Pathological tau proteins can detach from the microtubules, aggregate and form neurofibrillary tangles, a key marker of the disease along with amyloid-B plaques. Neurofibrillary tangles are associated with loss of synapses and neurons, correlating with cognitive decline.1,3
A main driver for disease progression is the spread of tau throughout the brain.4 When a neuron dies, pathological tau proteins are released from the cell and can spread to neighboring healthy cells, ‘infecting’ them.
Tau deposition in Alzheimer’s disease correlates with4-7:
- Symptom onset at a younger age and faster disease progression
- Disease duration: Tau protein undergoes changes over the course of the disease
- Neurodegeneration which contributes to cognitive impairment, one of the defining symptoms of the disease
These correlations provide strong evidence for the development of therapeutic strategies targeting tau.
Targeting tau protein for disease modification
Scientific rationale suggests that stopping the spread of tau proteins from neuron to neuron may help halt the development and/or progression of the disease.2
Researchers are exploring ways to more precisely target and remove tau from the brain, in particular tau proteins that are found outside of neurons, which are a major cause of disease progression.
These tau proteins contain a microtubule binding region (MTBR) thought to contribute to the cell-to-cell spread of tau.
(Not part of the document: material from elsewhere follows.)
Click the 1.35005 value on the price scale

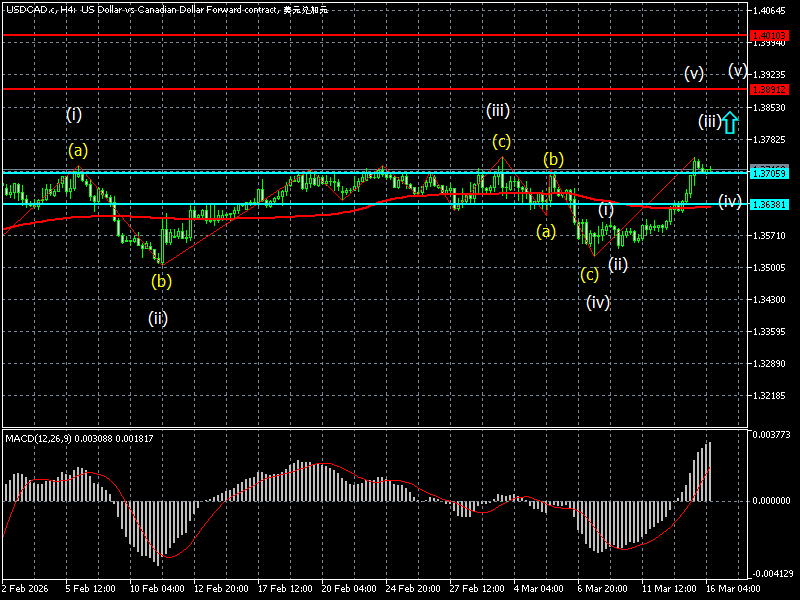coord(769,267)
But this MTBR region can also act as a kind of ‘handle’ for tau’s removal from the brain.3
Preclinical models have suggested that MTBR may be key to preventing the accumulation and spreading of pathologic tau.8
At Bristol Myers Squibb, we are committed to advancing our robust pipeline of potential medicines for neurological disorders with the goal of modifying disease and improving quality of life for patients.
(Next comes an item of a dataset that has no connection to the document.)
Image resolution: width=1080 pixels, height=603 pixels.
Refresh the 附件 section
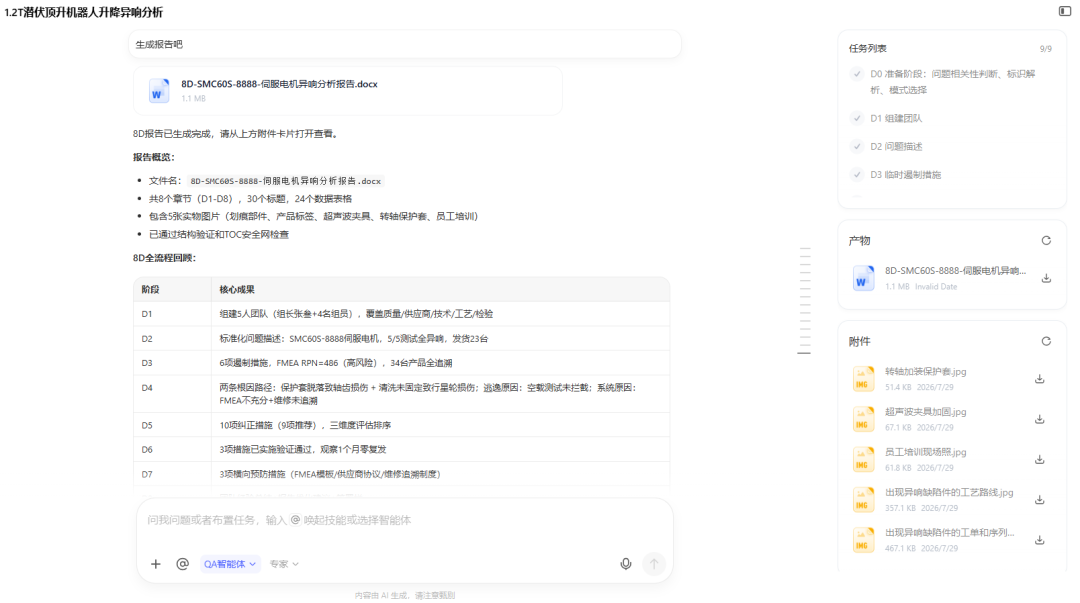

1. Alzheimer’s Association. “Tau.” Updated October 2021. https://www.alz.org/media/Documents/alzheimers-dementia-tau-ts. pdf.
2. Congdon EE, Sigurdsson EM. Tau-targeting therapies for Alzheimer disease. Nat Rev Neurol. 2018 Jul;14(7):399-415.
3. Congdon EE, Ji C, Tetlow AM, et al. Tau-targeting therapies for Alzheimer disease: current status and future directions. Nat Rev Neurol. 2023 Dec;19(12):715-736.
4. Horie K, Barthélemy NR, Sato C, et al. CSF tau microtubule binding region identifies tau tangle and clinical stages of Alzheimer’s disease. Brain. 2021 Mar 3;144(2):515-527.
5. Frontzkowski L, et al. Earlier Alzheimer’s disease onset is associated with tau pathology in brain hub regions and facilitated tau spreading. Nat Commun. 2022 Aug 20;13(1):4899.
6. Wesseling H, et al. Tau PTM Profiles Identify Patient Heterogeneity and Stages of Alzheimer’s Disease. Cell. 2020 Dec 10;183(6):1699-1713.e13.
7. Boccalini C, et al. The impact of tau deposition and hypometabolism on cognitive impairment and longitudinal cognitive decline. Alzheimers Dement. 2024 Jan;20(1):221-233.
8. Dolan P, et al. Microtubule Binding Region (MTBR)-Specific Antibody PRX005 Prevents Pathological Tau Progression via Blockade of Neuronal Internalization. Oral presentation at AD/PD 2021; March 9-14, 2021; Virtual. Partnership with BMS.